It is interesting to note that the data perspectives from the above tables showed that women spent their “leisure” time in folding clothes, helping children and aged, sewing, and in other activities that would seem to pass for work. Even watching TV may not be a fully leisure-time activity, as many women take their work in front of the TV set. It has already been noted that virtually all housework is performed by women. Many women said that they do not get the time to go out for family outings or vacations. Another reason for not going for outings is that many of the respondents are unable to afford the extra expenditure. It should be included that they usually spent 42 hours (per week) in agricultural field. They used to go local market to sell their vegetable. Similarly in non-agriculture season they usually work 5 days in a week as wage labour because they use to go market twice in a week to sell the forest product like Mohua, Leaf, timber etc. as well as to parch the vegetables and other products for their household. During the cropping season, women used to bring the cattle in the field. Female members of the families were often involved in the collection of leaves, twigs and other forest produces. During this period of time, they used to bring the cattle for grazing. In spite of these, women worked as the seasonal labour. It generally happens during non-agricultural season. The women were going for work as wage labour to nearby city. During this season, children used to look after cattle as well as other activities. Overall, the fact that the most common response to the use of free time is to rest or to sleep suggests difficult and exhausting schedules, rather than the sort of leisure.
In case of younger girls of 10-15 yrs., it was found that they usually awake at 5:00 am. Thereafter, they used to help their mother in domestic work.
Photo: Arindam Ghosh
Around 9:00 am they started for their school. Usually they return back from the school during 4:00 pm. After that, they involved in domestic works. Usually they spent very few time in self-study. They spent their leisure time by watching TV.  But, in agriculture season some of them use to work in agricultural field. By far the most common use of free time, are to rest or sleep.

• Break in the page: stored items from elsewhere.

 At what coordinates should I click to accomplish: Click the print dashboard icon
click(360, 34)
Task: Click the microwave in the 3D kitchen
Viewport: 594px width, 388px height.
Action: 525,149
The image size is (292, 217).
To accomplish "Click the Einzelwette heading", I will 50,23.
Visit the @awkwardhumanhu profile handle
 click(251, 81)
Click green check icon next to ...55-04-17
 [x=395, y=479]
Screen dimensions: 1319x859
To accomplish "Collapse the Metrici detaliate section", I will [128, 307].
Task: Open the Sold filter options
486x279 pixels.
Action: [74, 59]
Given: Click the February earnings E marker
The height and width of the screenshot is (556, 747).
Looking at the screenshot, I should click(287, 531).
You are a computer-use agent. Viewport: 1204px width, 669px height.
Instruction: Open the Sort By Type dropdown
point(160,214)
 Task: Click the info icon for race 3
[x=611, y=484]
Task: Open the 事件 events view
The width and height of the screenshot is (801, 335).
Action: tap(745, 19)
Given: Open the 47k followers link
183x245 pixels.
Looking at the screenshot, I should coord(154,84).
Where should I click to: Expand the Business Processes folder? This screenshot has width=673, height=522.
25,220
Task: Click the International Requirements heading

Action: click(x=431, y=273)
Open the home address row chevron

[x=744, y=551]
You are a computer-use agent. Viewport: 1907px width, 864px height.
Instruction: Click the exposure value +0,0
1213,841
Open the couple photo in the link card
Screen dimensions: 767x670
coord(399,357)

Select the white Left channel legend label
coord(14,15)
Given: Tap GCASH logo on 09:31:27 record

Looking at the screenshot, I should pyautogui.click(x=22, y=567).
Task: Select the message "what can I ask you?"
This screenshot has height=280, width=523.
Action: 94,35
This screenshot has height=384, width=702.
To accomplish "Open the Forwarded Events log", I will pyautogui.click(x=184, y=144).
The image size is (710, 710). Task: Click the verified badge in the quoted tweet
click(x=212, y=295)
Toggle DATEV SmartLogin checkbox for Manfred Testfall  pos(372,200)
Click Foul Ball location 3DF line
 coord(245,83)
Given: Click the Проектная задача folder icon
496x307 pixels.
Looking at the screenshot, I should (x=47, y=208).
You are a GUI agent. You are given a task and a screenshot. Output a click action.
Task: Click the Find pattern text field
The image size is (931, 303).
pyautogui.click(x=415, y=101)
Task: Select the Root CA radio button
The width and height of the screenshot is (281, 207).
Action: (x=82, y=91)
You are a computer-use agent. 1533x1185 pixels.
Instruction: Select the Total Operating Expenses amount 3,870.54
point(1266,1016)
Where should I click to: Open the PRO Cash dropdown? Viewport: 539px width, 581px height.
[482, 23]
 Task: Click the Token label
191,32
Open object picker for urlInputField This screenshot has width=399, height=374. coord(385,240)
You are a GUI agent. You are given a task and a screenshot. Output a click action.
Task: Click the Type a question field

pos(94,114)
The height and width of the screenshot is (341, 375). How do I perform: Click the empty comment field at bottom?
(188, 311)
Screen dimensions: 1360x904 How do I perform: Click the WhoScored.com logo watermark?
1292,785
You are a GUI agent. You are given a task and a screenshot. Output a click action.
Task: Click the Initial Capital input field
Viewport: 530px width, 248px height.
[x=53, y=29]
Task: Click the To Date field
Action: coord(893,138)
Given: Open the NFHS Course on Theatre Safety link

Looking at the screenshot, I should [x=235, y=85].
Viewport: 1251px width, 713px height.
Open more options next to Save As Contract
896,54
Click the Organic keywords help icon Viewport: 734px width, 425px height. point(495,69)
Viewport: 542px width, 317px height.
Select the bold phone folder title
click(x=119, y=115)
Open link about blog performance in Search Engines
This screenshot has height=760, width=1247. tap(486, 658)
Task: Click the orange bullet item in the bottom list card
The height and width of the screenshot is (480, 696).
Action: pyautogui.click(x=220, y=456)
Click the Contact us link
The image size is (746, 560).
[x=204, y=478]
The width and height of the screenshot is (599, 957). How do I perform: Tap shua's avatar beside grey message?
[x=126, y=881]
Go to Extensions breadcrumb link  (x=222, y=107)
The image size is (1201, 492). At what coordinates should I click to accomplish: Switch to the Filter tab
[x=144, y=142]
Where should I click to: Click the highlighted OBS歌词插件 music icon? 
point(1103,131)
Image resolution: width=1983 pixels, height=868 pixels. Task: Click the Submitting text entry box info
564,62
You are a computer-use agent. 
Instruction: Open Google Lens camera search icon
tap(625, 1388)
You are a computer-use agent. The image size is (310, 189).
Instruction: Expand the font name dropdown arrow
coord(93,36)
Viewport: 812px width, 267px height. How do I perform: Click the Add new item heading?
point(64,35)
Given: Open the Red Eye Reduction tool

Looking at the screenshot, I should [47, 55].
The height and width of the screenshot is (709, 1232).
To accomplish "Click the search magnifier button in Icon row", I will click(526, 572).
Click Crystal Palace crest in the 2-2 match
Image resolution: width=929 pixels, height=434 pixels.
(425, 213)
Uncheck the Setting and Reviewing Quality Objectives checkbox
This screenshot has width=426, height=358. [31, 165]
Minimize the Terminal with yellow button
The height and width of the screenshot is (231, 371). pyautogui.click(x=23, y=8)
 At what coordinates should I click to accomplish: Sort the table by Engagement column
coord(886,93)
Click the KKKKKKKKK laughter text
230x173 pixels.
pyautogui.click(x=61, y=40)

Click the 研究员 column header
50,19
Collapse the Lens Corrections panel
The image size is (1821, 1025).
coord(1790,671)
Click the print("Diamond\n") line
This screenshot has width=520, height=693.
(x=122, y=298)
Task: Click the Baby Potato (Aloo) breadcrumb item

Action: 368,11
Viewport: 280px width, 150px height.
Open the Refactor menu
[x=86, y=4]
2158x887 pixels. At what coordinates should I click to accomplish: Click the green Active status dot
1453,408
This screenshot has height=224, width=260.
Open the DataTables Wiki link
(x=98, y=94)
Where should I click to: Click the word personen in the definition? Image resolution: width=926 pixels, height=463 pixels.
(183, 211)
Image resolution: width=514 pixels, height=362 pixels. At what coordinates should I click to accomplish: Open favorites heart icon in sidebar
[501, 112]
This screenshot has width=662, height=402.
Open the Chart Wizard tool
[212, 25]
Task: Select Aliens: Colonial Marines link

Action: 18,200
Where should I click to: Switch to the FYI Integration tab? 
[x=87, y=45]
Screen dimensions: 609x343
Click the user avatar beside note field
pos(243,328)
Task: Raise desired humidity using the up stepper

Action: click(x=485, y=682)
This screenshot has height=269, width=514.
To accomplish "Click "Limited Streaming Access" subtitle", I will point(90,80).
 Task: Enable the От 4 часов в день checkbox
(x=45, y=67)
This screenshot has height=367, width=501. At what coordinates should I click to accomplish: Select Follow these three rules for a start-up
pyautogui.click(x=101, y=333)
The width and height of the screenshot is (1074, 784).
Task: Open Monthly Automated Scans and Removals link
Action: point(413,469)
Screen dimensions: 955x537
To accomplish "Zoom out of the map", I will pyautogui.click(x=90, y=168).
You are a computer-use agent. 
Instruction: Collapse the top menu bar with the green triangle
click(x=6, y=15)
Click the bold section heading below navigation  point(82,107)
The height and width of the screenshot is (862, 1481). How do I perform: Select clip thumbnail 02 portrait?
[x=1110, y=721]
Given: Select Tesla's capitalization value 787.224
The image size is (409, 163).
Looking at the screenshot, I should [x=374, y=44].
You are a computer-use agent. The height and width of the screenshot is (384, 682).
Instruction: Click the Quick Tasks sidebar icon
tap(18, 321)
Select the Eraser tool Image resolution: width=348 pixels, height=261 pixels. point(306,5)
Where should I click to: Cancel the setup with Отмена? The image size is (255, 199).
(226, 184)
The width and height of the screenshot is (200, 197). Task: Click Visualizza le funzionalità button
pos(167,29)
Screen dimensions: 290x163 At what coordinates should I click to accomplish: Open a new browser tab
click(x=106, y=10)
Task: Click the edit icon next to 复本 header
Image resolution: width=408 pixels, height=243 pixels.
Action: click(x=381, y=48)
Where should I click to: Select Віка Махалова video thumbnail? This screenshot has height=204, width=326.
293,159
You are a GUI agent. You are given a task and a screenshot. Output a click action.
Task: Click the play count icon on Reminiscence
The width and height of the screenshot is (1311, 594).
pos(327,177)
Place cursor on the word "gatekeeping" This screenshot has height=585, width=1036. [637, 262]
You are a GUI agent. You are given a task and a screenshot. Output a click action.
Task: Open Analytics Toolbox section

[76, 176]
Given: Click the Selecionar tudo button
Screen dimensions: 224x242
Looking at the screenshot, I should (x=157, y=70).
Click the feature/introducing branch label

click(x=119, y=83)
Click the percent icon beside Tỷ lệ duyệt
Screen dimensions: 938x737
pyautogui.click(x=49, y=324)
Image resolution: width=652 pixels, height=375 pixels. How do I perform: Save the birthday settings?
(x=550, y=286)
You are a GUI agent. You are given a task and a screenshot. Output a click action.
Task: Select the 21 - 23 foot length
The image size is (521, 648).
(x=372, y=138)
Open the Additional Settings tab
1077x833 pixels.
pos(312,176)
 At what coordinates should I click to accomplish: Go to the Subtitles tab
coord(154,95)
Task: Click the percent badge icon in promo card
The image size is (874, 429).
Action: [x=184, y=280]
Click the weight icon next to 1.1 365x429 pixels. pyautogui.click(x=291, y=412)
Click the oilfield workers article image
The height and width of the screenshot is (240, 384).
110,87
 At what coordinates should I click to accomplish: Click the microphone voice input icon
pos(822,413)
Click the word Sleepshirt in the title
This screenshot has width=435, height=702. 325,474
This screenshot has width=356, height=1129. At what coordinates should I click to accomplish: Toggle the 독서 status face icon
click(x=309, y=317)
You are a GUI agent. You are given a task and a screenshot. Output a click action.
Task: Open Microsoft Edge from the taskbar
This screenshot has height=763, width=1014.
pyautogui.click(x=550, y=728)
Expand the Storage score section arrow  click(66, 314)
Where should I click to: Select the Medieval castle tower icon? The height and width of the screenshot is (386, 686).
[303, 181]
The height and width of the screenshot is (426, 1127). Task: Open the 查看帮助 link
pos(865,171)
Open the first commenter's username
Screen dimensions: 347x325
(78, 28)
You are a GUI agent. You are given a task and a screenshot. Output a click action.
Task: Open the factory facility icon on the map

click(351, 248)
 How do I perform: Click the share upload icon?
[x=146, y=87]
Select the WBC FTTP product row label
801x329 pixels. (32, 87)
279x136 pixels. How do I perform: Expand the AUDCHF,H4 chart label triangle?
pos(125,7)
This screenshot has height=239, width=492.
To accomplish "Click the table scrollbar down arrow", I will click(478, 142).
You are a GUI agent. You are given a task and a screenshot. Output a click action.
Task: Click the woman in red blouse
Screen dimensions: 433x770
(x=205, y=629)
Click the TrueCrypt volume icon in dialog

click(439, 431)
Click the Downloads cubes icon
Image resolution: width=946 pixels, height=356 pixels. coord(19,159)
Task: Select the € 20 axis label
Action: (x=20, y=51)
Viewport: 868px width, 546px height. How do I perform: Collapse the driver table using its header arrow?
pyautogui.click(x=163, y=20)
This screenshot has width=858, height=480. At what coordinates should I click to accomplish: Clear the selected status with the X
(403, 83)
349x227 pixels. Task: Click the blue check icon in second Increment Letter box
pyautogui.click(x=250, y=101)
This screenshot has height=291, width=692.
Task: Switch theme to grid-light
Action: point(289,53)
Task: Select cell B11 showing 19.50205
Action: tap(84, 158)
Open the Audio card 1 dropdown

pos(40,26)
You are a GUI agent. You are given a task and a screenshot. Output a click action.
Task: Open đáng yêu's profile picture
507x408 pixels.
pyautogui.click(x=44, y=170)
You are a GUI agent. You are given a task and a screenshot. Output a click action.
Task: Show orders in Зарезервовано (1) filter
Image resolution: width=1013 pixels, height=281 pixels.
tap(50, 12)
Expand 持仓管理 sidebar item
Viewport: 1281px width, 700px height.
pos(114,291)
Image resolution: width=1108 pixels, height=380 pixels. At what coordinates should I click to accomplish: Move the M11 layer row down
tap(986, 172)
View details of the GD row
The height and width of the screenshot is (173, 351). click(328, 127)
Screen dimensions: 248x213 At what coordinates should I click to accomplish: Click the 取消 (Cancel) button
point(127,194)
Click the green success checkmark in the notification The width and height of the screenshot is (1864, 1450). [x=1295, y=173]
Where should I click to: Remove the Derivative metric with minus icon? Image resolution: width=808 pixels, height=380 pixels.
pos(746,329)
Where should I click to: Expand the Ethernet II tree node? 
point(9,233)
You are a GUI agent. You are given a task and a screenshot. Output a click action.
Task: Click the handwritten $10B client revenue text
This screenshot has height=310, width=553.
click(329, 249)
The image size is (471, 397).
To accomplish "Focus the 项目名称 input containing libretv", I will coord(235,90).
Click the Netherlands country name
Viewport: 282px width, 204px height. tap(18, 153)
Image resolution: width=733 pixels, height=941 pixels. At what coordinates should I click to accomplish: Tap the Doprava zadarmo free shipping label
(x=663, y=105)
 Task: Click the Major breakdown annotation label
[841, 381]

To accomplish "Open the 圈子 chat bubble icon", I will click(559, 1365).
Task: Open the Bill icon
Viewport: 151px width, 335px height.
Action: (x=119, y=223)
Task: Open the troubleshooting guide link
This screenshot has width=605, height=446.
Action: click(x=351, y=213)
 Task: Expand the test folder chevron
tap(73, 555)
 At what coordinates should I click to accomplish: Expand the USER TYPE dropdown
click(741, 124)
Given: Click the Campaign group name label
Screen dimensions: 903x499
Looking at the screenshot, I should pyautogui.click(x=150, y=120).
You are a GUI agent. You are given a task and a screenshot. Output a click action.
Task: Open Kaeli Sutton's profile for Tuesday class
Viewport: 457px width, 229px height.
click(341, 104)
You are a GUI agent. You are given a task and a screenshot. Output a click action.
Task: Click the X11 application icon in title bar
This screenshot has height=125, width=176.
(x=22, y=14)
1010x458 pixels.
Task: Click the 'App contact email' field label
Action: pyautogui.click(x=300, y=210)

The rural women, meanwhile, expressed with great disappointment that they seldom had an opportunity to go out and enjoy themselves. Two main problems they faced were the lack of recreational facilities and the numerous societal restrictions placed on the mobility of rural women. As a result, vacations for rural women mainly consisted of visiting their maternal village or their relatives in another village once or twice a year.

In Indian society, as elsewhere, culture, attitudes, and day-to-day activities are inseparably intertwined. Some interesting issues that emerged during the study, which may be worth exploring in future behavioural or psychological studies, include the following:
Many of the female respondents, irrespective of their locality, said that they were paid for their contribution. They considered the satisfactions of rearing a child and looking after the well-being of the family as the greatest rewards. The existence and value of non-monetary rewards is of vital importance, as the monetization of society is in fact a cheapening of many of people’s deepest values. The lives of Indian women revolve about their families. From the earliest age, girls are culturally conditioned to believe that they have no right to free time, leisure, or entertainment independent of their families. Women in Indian society feel that ultimately the unpaid work that they perform is for the betterment of their own family. The love and respect that they receive from their husband and children are they are ward considered more important than money. Women in Indian society live for the wellbeing of their family.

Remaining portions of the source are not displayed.